LE MONDE | | Par Nicolas Celnik
Depuis trente-cinq ans que Gordon Hempton parcourt le monde, micro à la main, enrichissant sa bibliothèque de milliers d’heures de « sons de la vie », il n’a pu répertorier qu’une cinquantaine de zones à l’abri des nuisances sonores humaines. Lorsque ce bioacousticien américain part en quête de silence, il ne cherche pas l’absence de bruit – chimère s’il en est – mais pense plutôt à quelque chose qui s’écoute, tout ce qui compose la biophonie (le son des êtres vivants) et la géophonie (le son des éléments naturels tels que le vent ou l’eau).
Fondateur et vice-président de One Square Inch of Silence (quelques centimètres carrés de silence), il milite pour la protection des espaces sonores, qui sont de plus en plus affectés par l’anthropophonie (sons d’origine humaine). « Si rien n’est fait pour préserver et protéger ces zones, écrit-il sur le site de la fondation, le silence risque de disparaître dans les dix prochaines années. »

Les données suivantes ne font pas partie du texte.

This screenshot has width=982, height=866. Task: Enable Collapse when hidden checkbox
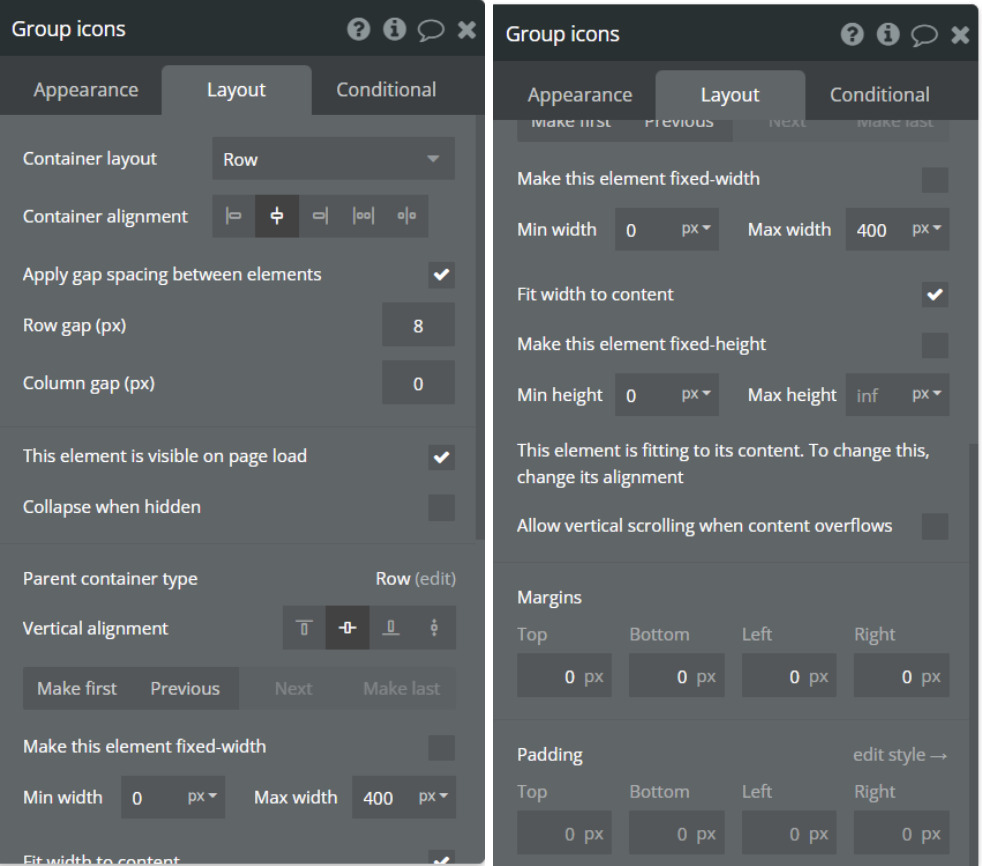coord(441,508)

Cinquantaine de zones de silence
Si le projet est poétique, la méthode pour déterminer une zone de silence, elle, est scientifique. A l’aube, quand la biophonie bat son plein, un sujet dont l’ouïe a été préalablement testée – celle de Gordon est altérée – doit pouvoir n’entendre aucun bruit anthropique durant quinze minutes consécutives. Si des ondes d’une fréquence percevable par l’ouïe humaine sont repérées par le sonomètre au moins tous les quarts d’heure, la zone n’est pas considérée comme silencieuse. Notre oreille peut déceler des sons provenant de plus d’une vingtaine de kilomètres, et un simple bruit d’avion suffirait à rompre la quiétude du moment – la sélection est donc drastique.